Embracing the Boundaryless is the Future of Human Resources

February 19, 2024 hr-hrobserver-human-leadership

In order to meet the demands of a boundaryless world, human resources must also become boundaryless discipline, co-created and integrated with the people, business, and community it serves, said Deloitte in its 2024 Global Human Capital Report.

The 2024 research shows that a new emphasis is being placed on the human factor as the “middle ground” between understanding what changes are driving the future of work, and taking action to translate those insights into positive results. 

The results of this year’s global surveys (with more than 14,000 respondents across 95 countries) show that the more open work becomes, the greater the importance of uniquely human skills, such as empathy and curiosity.

According to the researchers, prioritising human sustainability – the extent to which an organisation creates value for its people as human beings – can lead to improved health and wellbeing, enhanced skills and employability, better jobs, more opportunities for advancement, greater equity, and increased sense of belonging and purpose.

This can not only lead to better human outcomes but also better business outcomes, in a virtuous cycle. This is through the combination of human and business outcomes “human performance” because it is humans – more than physical assets – that drive business performance today, and this is more important for organisations to shape and adjust to the ever-changing future of work.

“The good news is that most leaders already understand that focusing on human performance is key to building an organization that can thrive today and tomorrow. But to close the gap between knowing and doing, they will need to let go of the mindsets, operating constructs, and proxies of the past,” the researchers wrote in their summary. 

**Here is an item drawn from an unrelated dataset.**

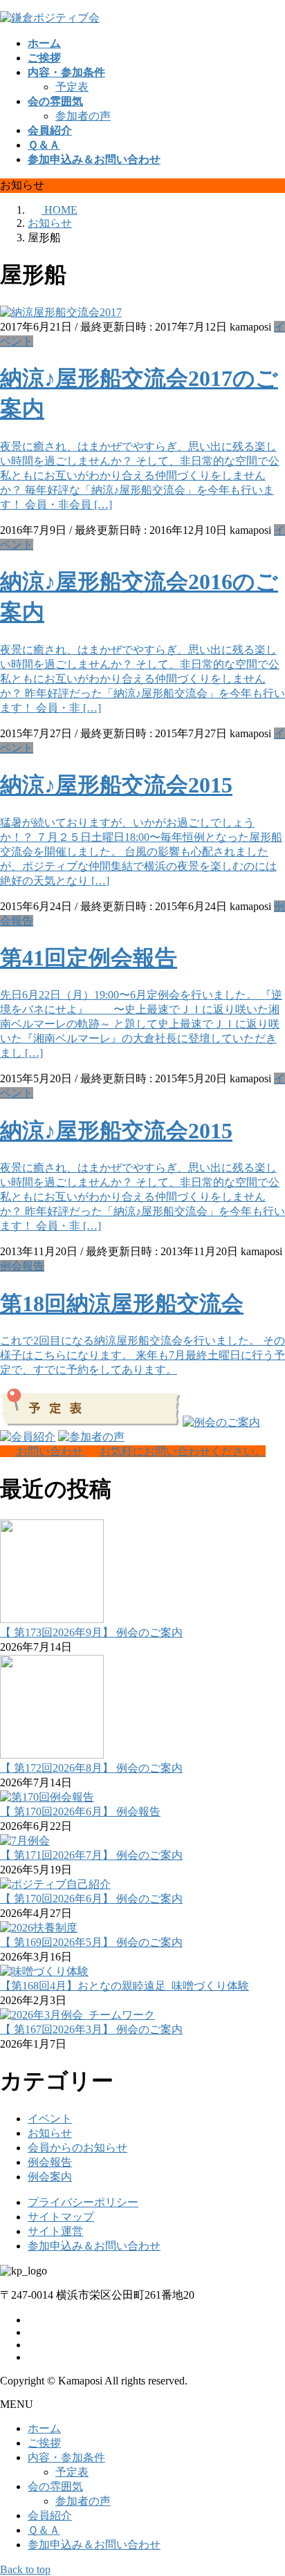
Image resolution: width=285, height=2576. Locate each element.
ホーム (44, 2428)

According to the research, most workers say their well-being either worsened or stayed the same last year. This is not a new trend: In 2018, over 40% of workers reported feeling high stress in their job, with negative impacts on productivity, health, and family stability.

“Burnout is a common experience, with 48% of workers and 53% of managers saying they are burned out at work and nearly half of millennial and Gen Z workers report feeling stressed all or most of the time,” they explained. 

“The shift to human performance begins here, at the intersection of business outcomes and human outcomes,” they wrote. 

The research shows that most leaders are already aware of the need for these changes. Only 33% of respondents reported a lack of understanding as the primary reason for their organisation’s lack of progress to date.

Internal barriers, such as change capacity, resource constraints, and leadership silos were consistently cited as the reasons for organizational silos. 

With this in mind, the researchers said, driving human performance and leadership in the frontier world is likely to come from not only removing the mental barriers, but also the operational ones.

The trends are:

Embracing human sustainability. For many organisations, people are the most important assest. Yet organisations’ current efforts to prioritise these all-important connections appear to be falling short, the research shows. That is because many organisations may be stuck in a legacy mindset that centers on extracting value from people rather than working to create value for them. The researchers see that leaders should reorient their organisations’ perspective around the idea of human sustainability.

Moving beyond productivity to measure human performance: Traditional productivity metrics do not reflect the story of a worker’s productivity, that is why organisations must measure and create tools that can fully assess human performance.  

Balancing privacy with transparency to build trust: Advances in technology can make nearly everything in an organisation visible to almost anyone. For leaders, this level of transparency is attractive: it provides microscopic insight into the operations of their organisation and their people. However, this newfound transparency can also be a minefield. If managed correctly, it can open up new ways to measure and leverage human performance. On the other hand, it can also be a breeding ground for abuse—from privacy breaches to AI-driven surveillance and attempts to micromanage workers’ every action. So what are the solutions .

Overcoming the imagination deficit. Technological disruption is outpacing the capacity of many people to imagine new ways of working that get the best out of both humans and technology. To prevent a deficit within organisations caused by disruptions, firms need to   both scale and operationalise the cultivation of distinctly human capabilities like curiosity, empathy, and creativity. 

Creating digital playgrounds to explore, experiment, and play.  A digital playground is neither a “one-stop shop” nor a “virtual playground,” it is a mindset and approach in which technology is curated with intent and the ability to use it is democratised, providing workers with the psychological safety and opportunity to experiment, work together and explore multiple futures. The pace of disruption is accelerating, and the need for such spaces is growing.

Cultivating workplace microcultures. When organisations adopt microcultures they are able to attract and retain the best talent, adjust to change quickly and effectively, and better meet the needs of their employees. One of the most important ways to use microcultures is to support the autonomy of different work groups, give them the tools they need to create their own ways of doing things (while still adhering to regulatory standards), and focus these localised mixes of culture and business strategies on the same broad, straightforward organisational guiding principles.

Making the shift to boundaryless HR.. A new HR operating model is not the only solution to respond to new shifts, but it is a new mindset, along with a new set of practices, metrics, technologies, and more can transform HR from a specialized function that owns all workforce responsibility to a boundaryless discipline, co created and integrated with the people, business, and community it serves.